Right. So the important thing I think is to admit that we disagree, and try
to find some ground where we might agree.
Is there anything less that full C++ style operator-overloading that would
meet your current requirement? There's a fair number of operations on
matrices that don't use the simple style of algebraic operators that simple
numbers use. (My poor little brain strains to remember them, however.)

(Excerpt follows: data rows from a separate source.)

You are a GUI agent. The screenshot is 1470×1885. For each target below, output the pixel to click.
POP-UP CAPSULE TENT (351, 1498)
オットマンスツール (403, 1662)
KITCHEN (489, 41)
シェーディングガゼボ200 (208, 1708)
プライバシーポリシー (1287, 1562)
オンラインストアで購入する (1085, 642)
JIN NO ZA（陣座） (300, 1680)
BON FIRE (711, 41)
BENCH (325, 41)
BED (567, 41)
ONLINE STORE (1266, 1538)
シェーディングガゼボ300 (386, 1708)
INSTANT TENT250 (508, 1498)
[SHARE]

Should we look for a way to include those notations, and may be extend that
to more maths?
Can we have some set of operators that you feel you really need, and
some that would be just "nice to have?" Are their any that you
definitely do not need to overload?
We need +, -, *, /, %, and unary - for the various kinds of complicated
number. Also >, >=, <, <=; ideally, == and !=, but it's far too late for
that now. Maybe we need === and !== instead. Maybe not.
We need [] and []= (ie foo[bar] = baz) for composite things like matrices,
and possibly collections.
I'd quite like to be able to use &, |, and ^ on sets. Possibly also &=,
|=, ^=.
I'd like to be able to gently abuse | and ^ for vectors. If i have * as a
dot product, i can use ^ for cross product and | for the resolute.
So (with assigning forms being implied):
essential: +, -, *, /, %, >, >=, <, <=, [], []=
nice: &, |, ^
i personally don't want: ++, --, !, ~, &&, ||, ternary operator
must not have: =, .
I'd probably throw ++, --, ! and ~ into the bag, just for completeness.
But leave the logical operators out.
tom
--
When you mentioned INSERT-MIND-INPUT ... did they look at you like this?